Using resources at the OLCF, a DOE Office of Science User Facility located at ORNL, researchers can tackle big science problems with precision. For programmers and facility users, a solid understanding of the computational tools available can help facilitate fundamental research and discovery in a variety of fields.

“The main goal of the event was to provide training for the people who needed to learn how to run on HPC systems,” said Tom Papatheodore, an HPC programmer and user support specialist at the OLCF.

Along with other OLCF staff, Papatheodore led the introductory workshop and provided attendees with essential computing knowledge.
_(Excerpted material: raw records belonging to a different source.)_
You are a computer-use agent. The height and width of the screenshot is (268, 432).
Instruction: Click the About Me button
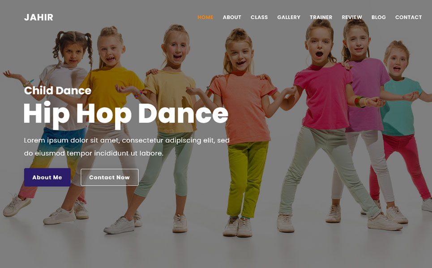click(x=47, y=177)
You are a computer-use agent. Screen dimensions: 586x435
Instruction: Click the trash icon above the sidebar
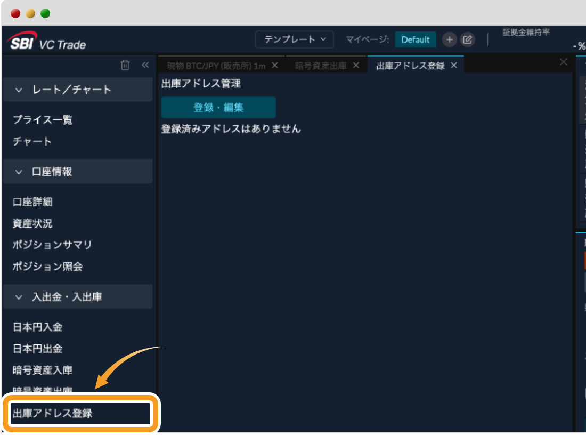(x=125, y=65)
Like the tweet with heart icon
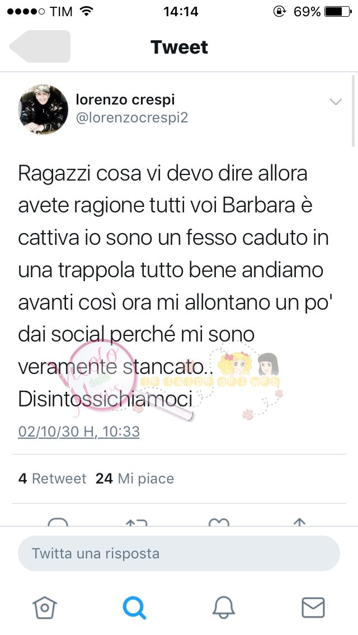Screen dimensions: 358x635 [x=219, y=522]
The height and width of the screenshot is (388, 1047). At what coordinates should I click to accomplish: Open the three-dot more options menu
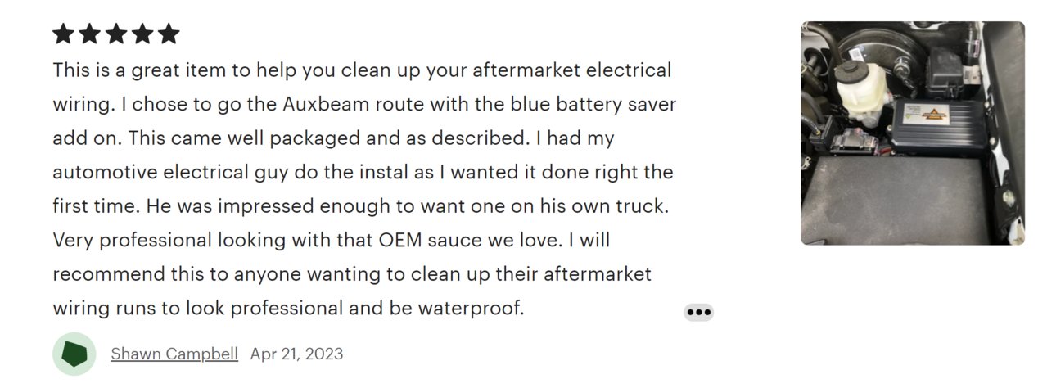click(x=698, y=312)
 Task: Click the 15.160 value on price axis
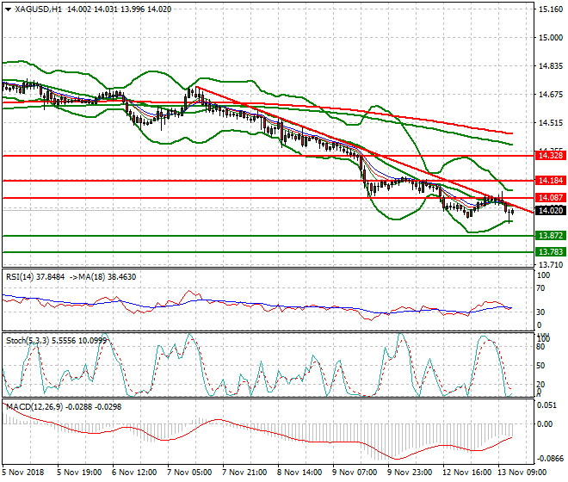click(550, 10)
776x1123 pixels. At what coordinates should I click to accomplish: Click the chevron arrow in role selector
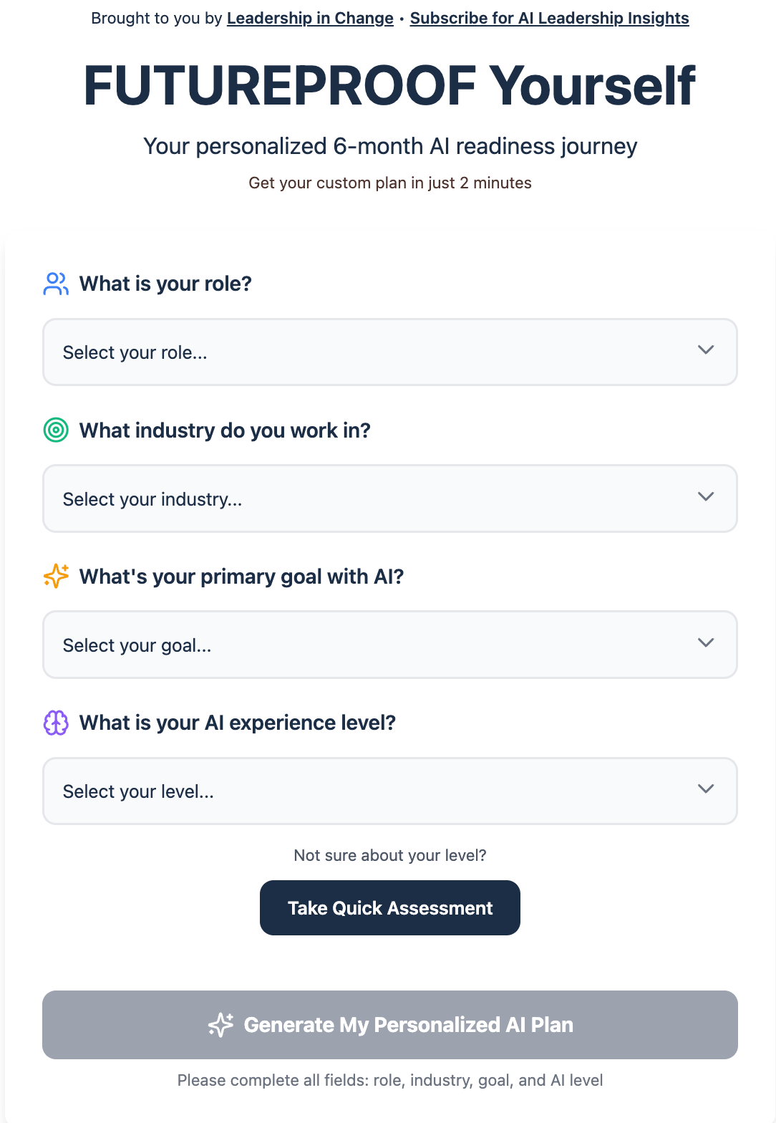point(706,350)
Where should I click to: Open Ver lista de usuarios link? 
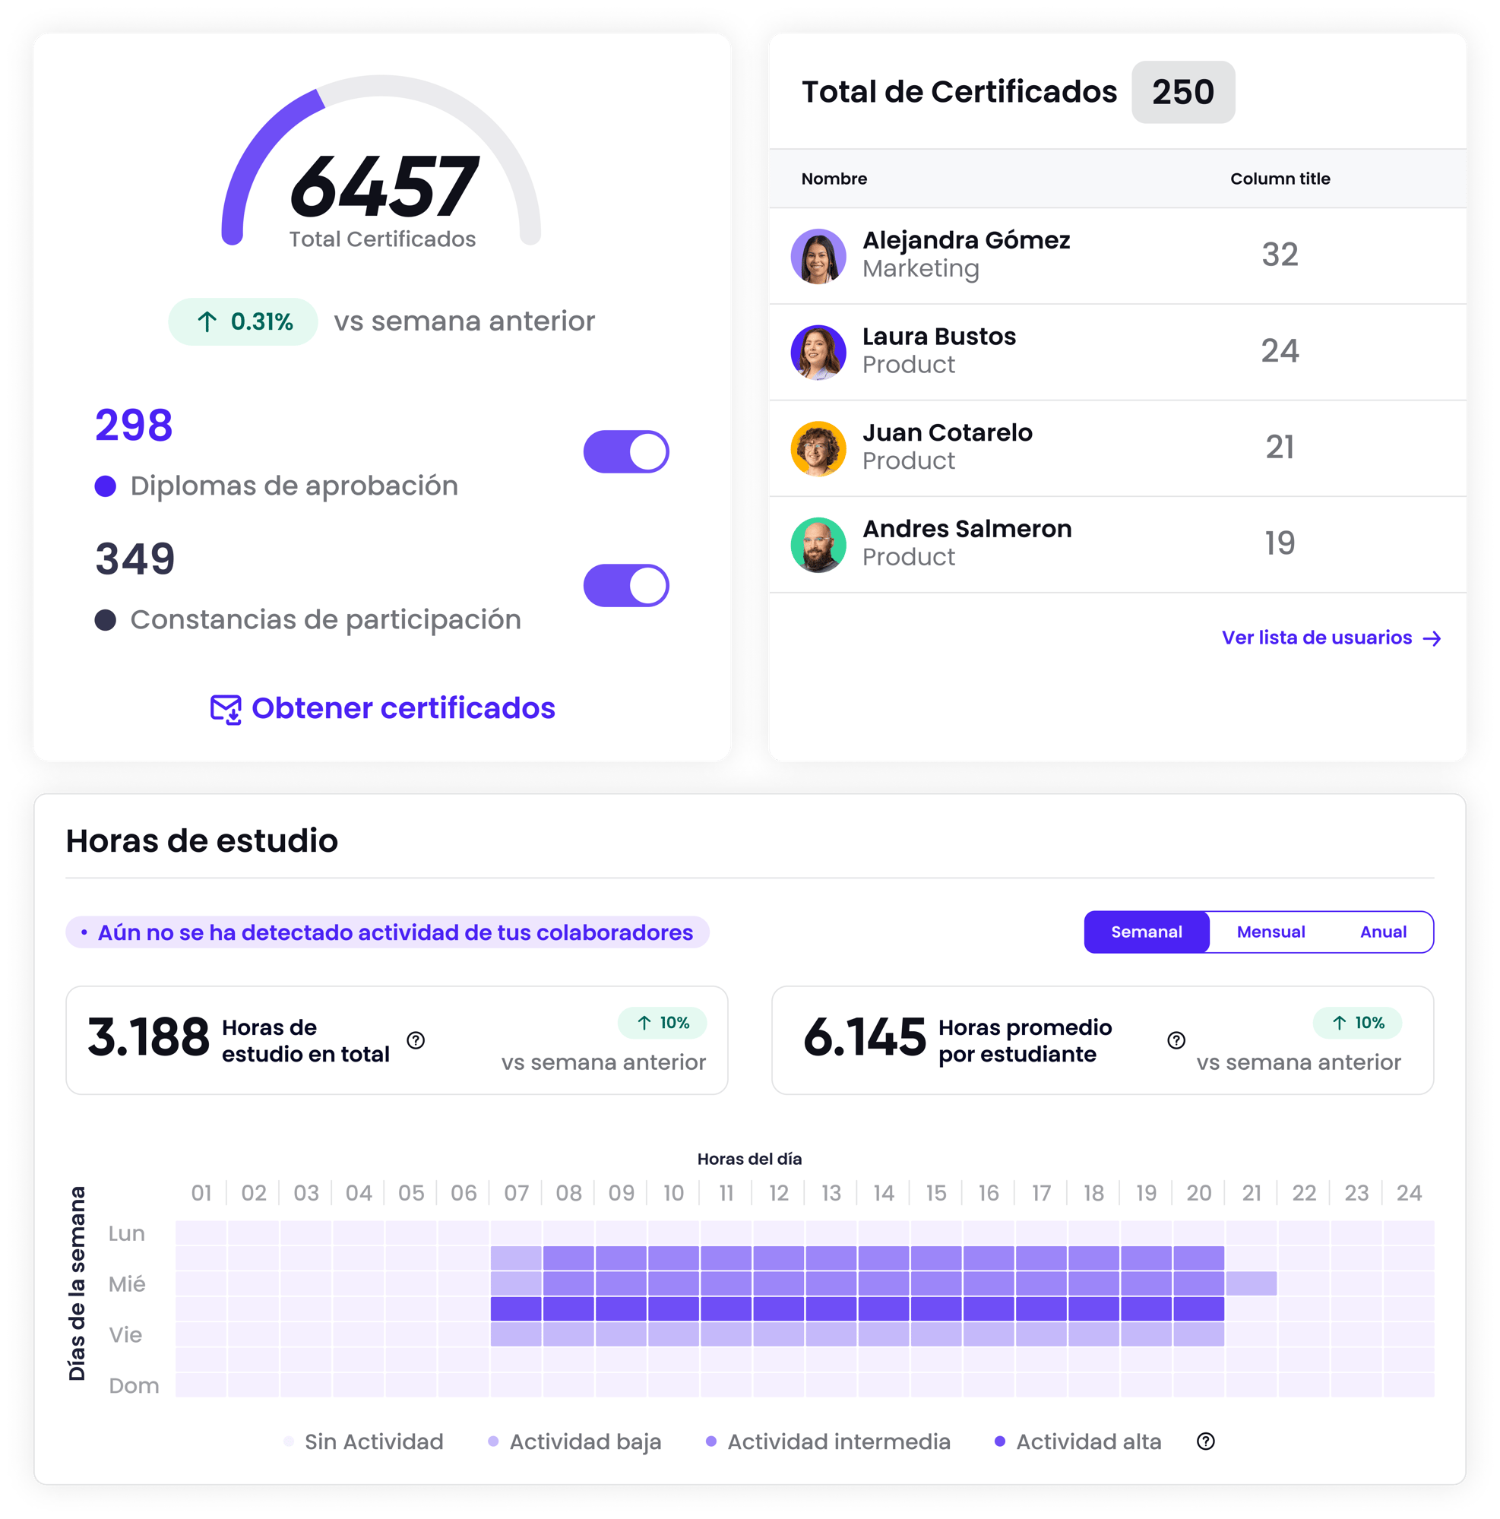pyautogui.click(x=1316, y=638)
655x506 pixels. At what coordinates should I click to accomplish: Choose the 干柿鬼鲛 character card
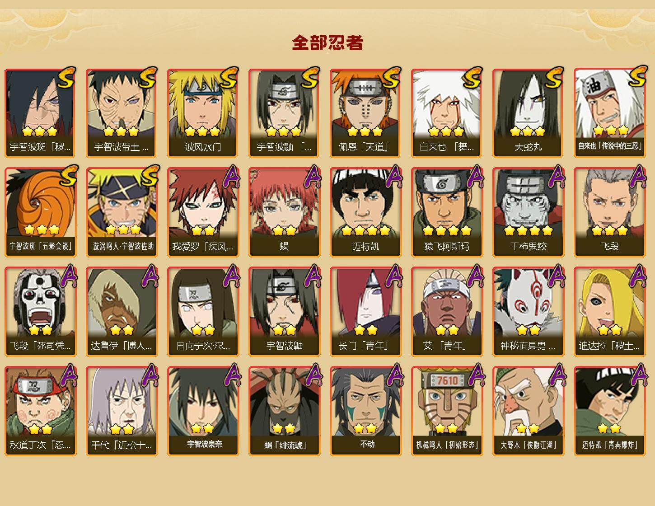pos(528,212)
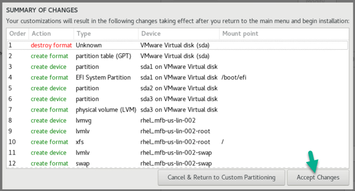The image size is (355, 191).
Task: Click the Device column header
Action: coord(179,34)
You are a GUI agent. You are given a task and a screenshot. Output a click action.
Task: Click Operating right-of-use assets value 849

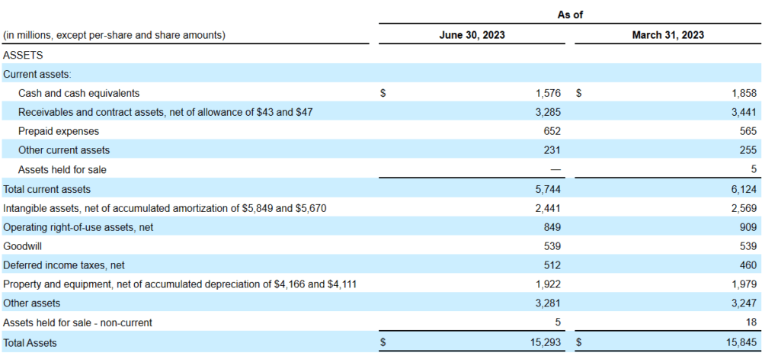pos(552,227)
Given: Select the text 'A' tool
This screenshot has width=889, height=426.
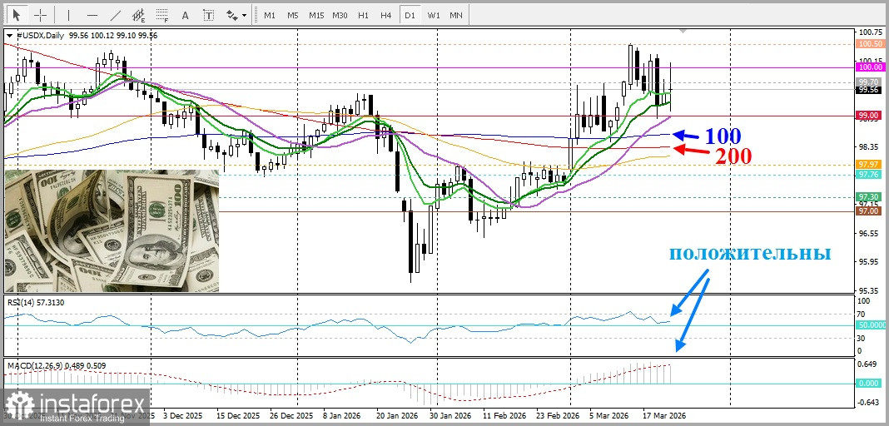Looking at the screenshot, I should [185, 15].
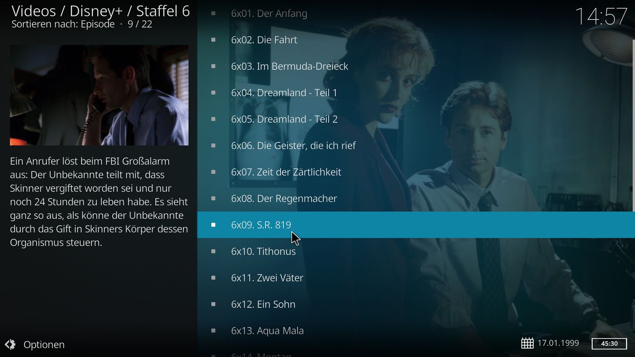This screenshot has height=357, width=635.
Task: Click the Sortieren nach: Episode label
Action: (x=63, y=24)
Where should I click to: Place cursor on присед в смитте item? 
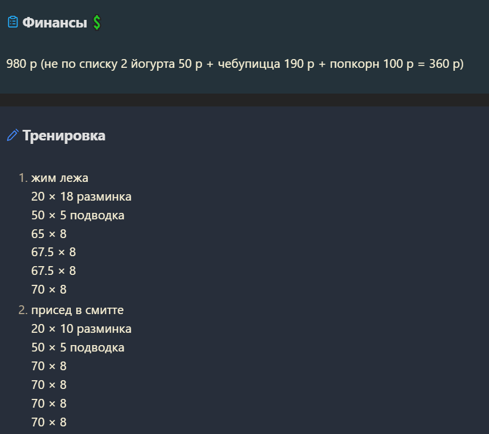coord(77,310)
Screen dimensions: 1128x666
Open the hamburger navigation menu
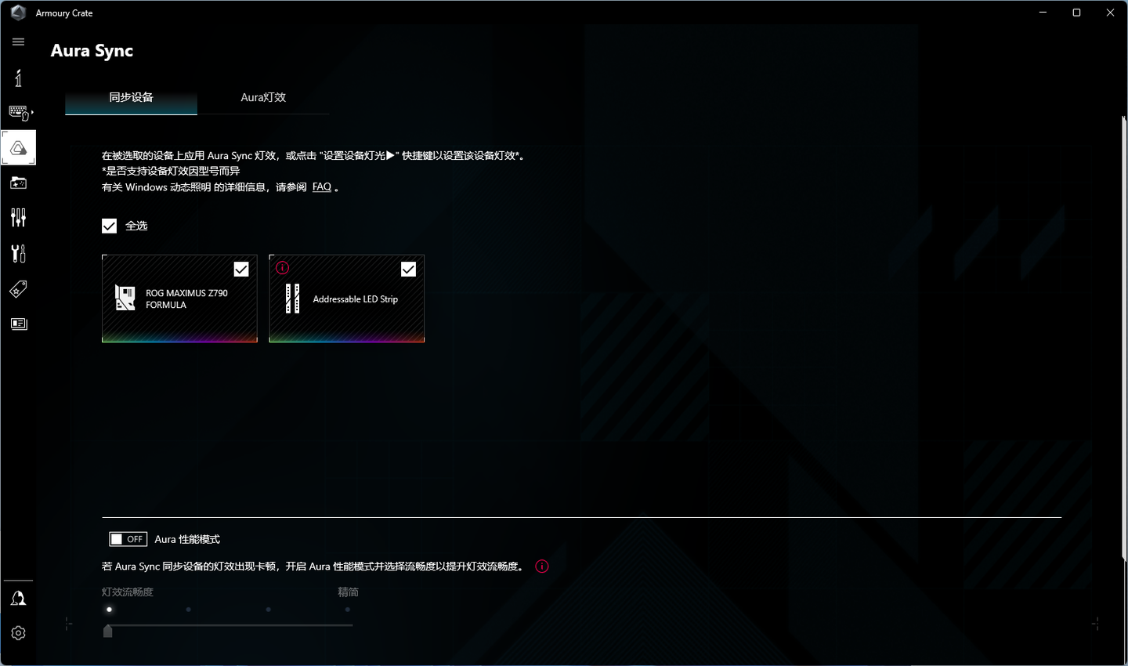(17, 41)
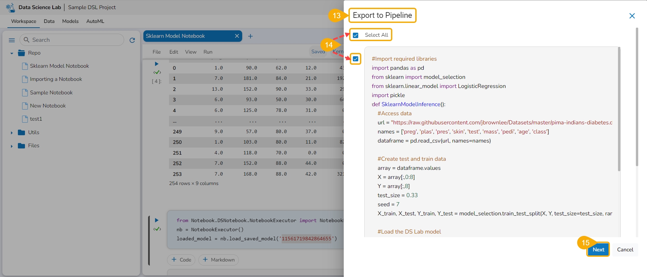Click the Data Science Lab logo icon

click(10, 7)
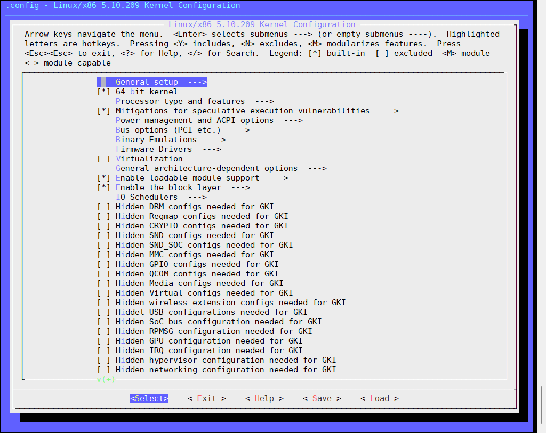
Task: Toggle Hidden DRM configs needed for GKI
Action: [x=103, y=207]
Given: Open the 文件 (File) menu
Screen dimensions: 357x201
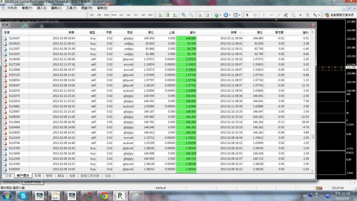Looking at the screenshot, I should (12, 8).
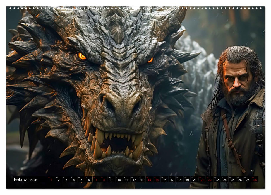Select the red Sunday date 1
The width and height of the screenshot is (271, 195).
pos(51,181)
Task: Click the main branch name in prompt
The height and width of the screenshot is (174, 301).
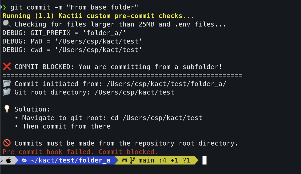Action: click(x=147, y=160)
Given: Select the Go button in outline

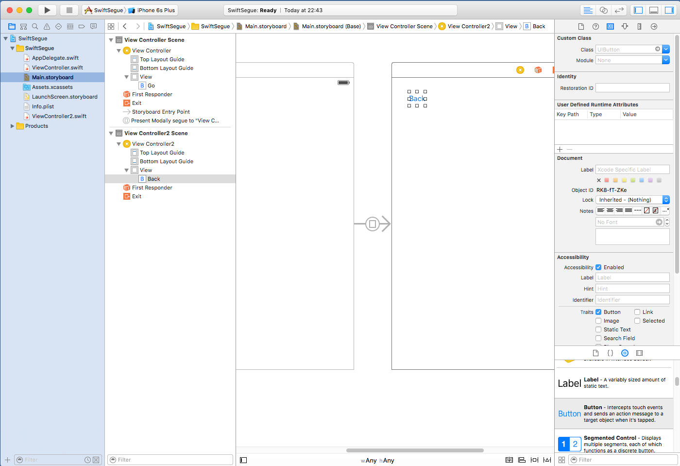Looking at the screenshot, I should 151,86.
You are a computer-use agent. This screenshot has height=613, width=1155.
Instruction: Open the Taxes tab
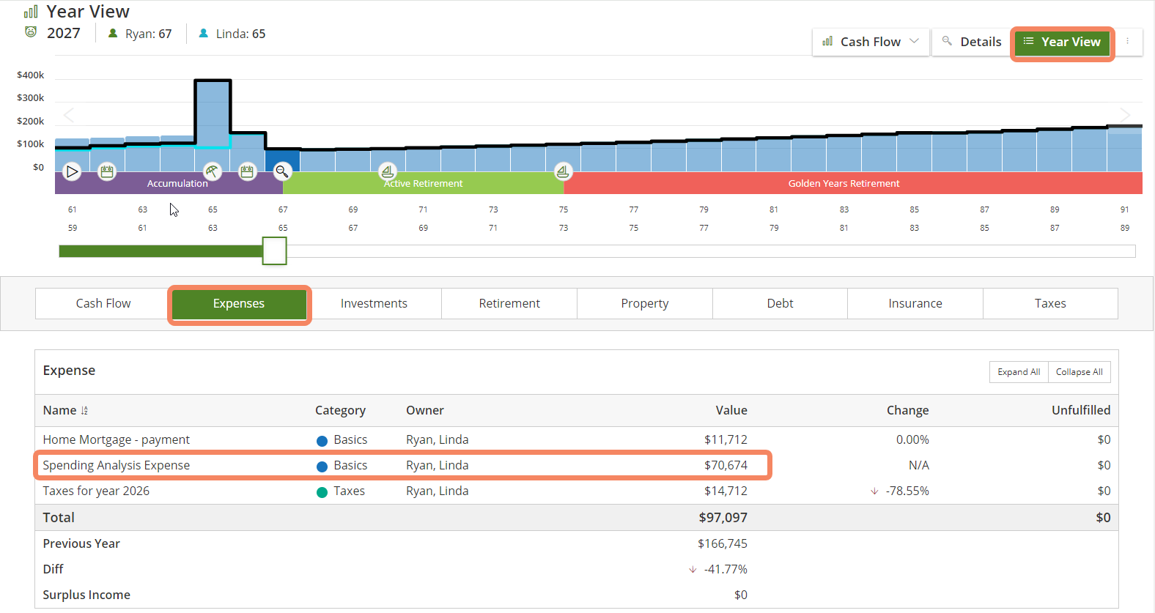(1050, 303)
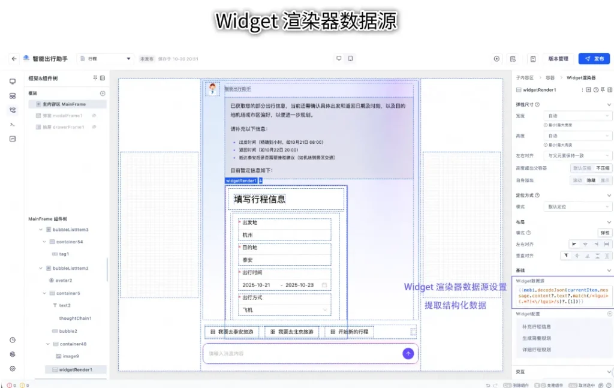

This 3-day event allowed participants to survey many HPC topics with hands-on opportunities.

The event catered to people of all experience levels from both inside and outside ORNL, from students and summer interns new to HPC to ORNL staff hoping to fill gaps in their knowledge.

“Throughout the event, whether we were helping interns; high school, undergraduate, or graduate students; or people who just wanted to learn more about running on our systems, we aimed to give everybody a foundation,” Papatheodore said. “We also helped staff members in some of the other divisions who don’t typically use OLCF systems by exposing them to HPC concepts and resources.”

Initial training sessions covered the UNIX command line interface, the Vim text editor (used for creating/editing files from the UNIX command line), and C/Fortran programming. These fundamental topics gave participants the basic knowledge needed to understand subsequent workshop discussions and activities focused on parallel programming and GPU computing.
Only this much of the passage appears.